Its imagery also identified munitions impact damage at the city's water authority, which supplies El-Fasher with fresh drinking water.
Nathaniel Raymond, the lab's executive director, said the RSF hadconfined the Sudanese army and its allied militias to less than five square kilometres in the city.
"It's the smallest it's been since the siege began," he told AFP.
The besieged population -- estimated by the UN at some 300,000 -- has endured severe shortages of water and food for over a year, according to humanitarian workers.
Famine was officially declared in three displacement camps around El-Fasher last year, and the UN warned it could spread to the city itself by last May.

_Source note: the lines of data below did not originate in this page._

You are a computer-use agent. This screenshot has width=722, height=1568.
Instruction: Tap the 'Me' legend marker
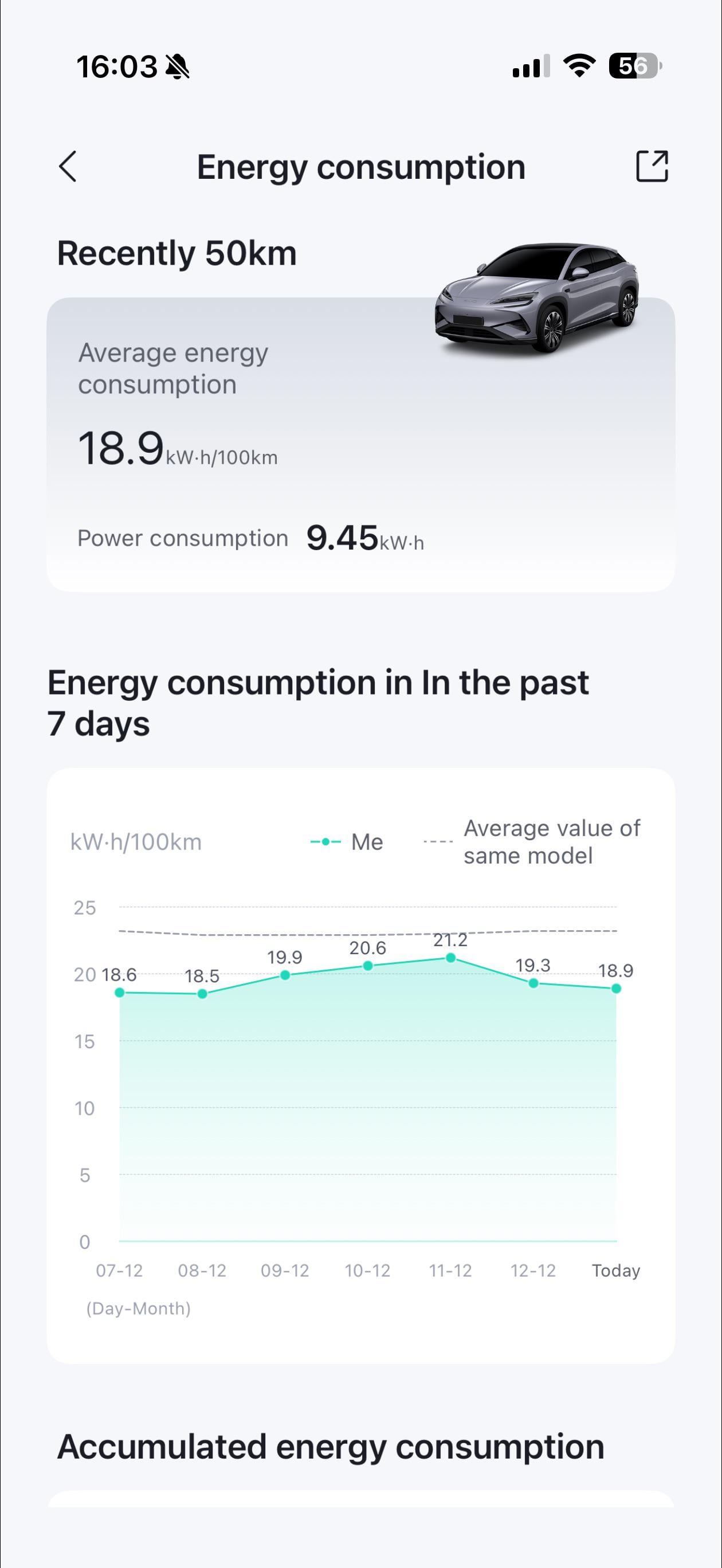pos(325,842)
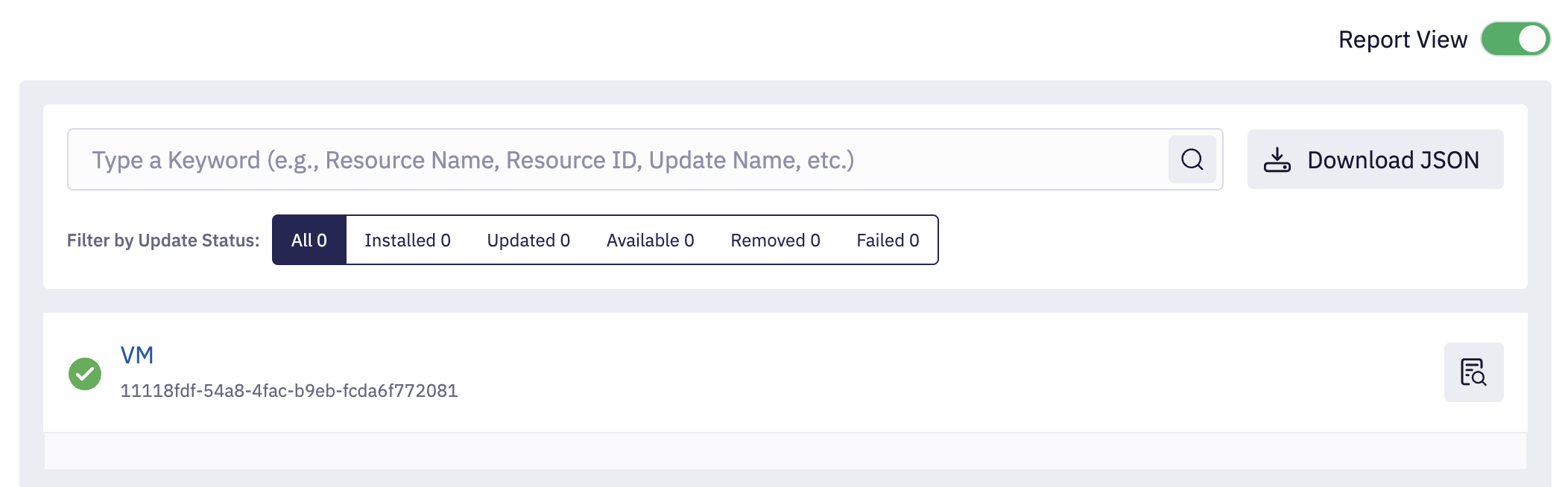Toggle the Report View switch
This screenshot has width=1568, height=487.
(1514, 39)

A lack of data has so far prevented an official declaration of famine, but the UN estimates that nearly 40 percent of children under five are acutely malnourished, with 11 percent severely so.

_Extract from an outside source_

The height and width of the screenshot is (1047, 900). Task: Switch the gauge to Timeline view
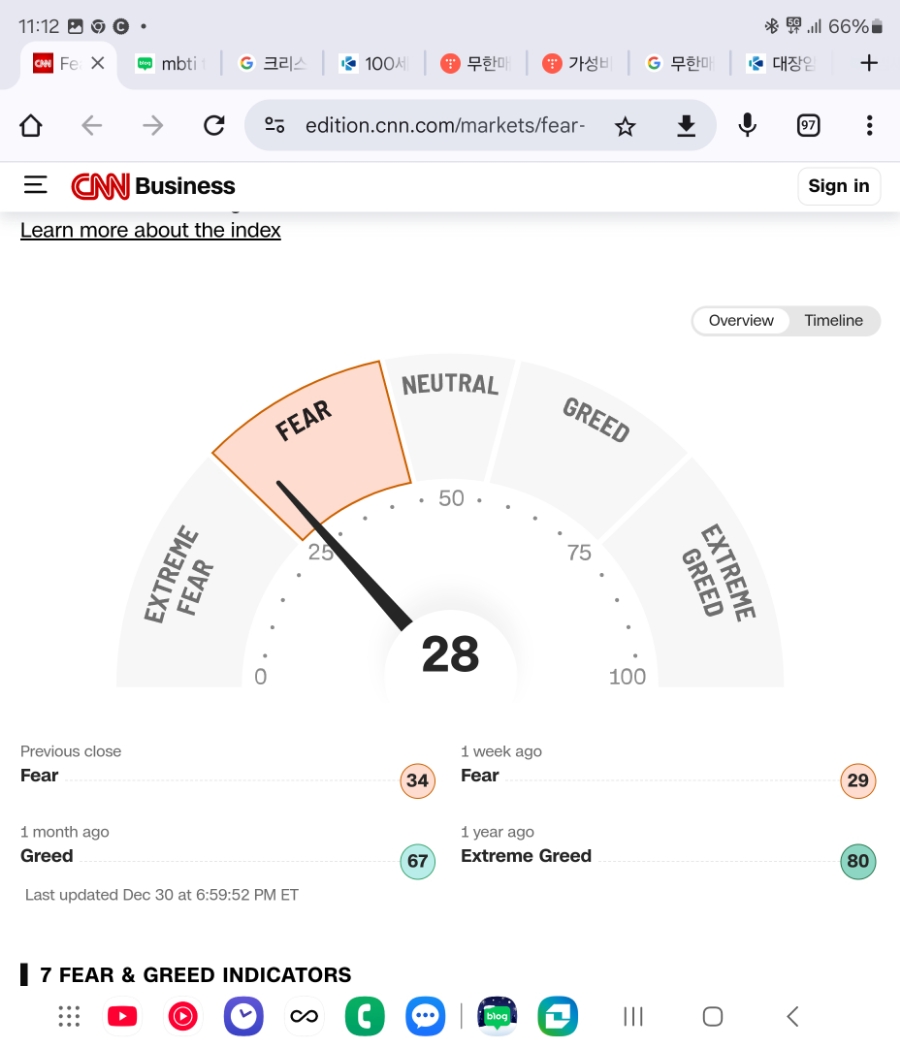click(833, 321)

Many have resorted to eating animal fodder, while desperate attempts to escape into the desert often end in death from exposure, starvation or violence.
'MASSACRES'
"The pattern of life is ending," said Raymond.
"They are dying in poverty, crossfire and bombardment and they're being killed as they're trying to leave," he added.
Yale's satellite images show that cemeteries had been expanded over the past months.
"The most worrisome part will be when there's no one left to dig the graves anymore."
The RSF, which recently announced the formation of a parallel government in the region, would control all five Darfur state capitals if it were to successfully capture El-Fasher.
Experts have warned that the city's non-Arab Zaghawa tribe may face a similar fate to the non-Arab Massalit tribe in West Darfur's state capital of El-Geneina, where UN experts found up to 15,000 people, mostly from the tribe, were killed in 2023 massacres blamed on RSF forces.
Both warring sides have been accused of war crimes, but the RSF has, in particular, been accused of genocide, sexual violence and systematic looting.
In the early 2000s, the paramilitary force led a government-orchestrated campaign of ethnic cleansingagainst non-Arab ethnic groups in Darfur, killing an estimated 300,000 people.
"The Janjaweed are about to win the entire genocide that began in the early 21st century," Raymond said.
"And the world isn't going to do anything about it."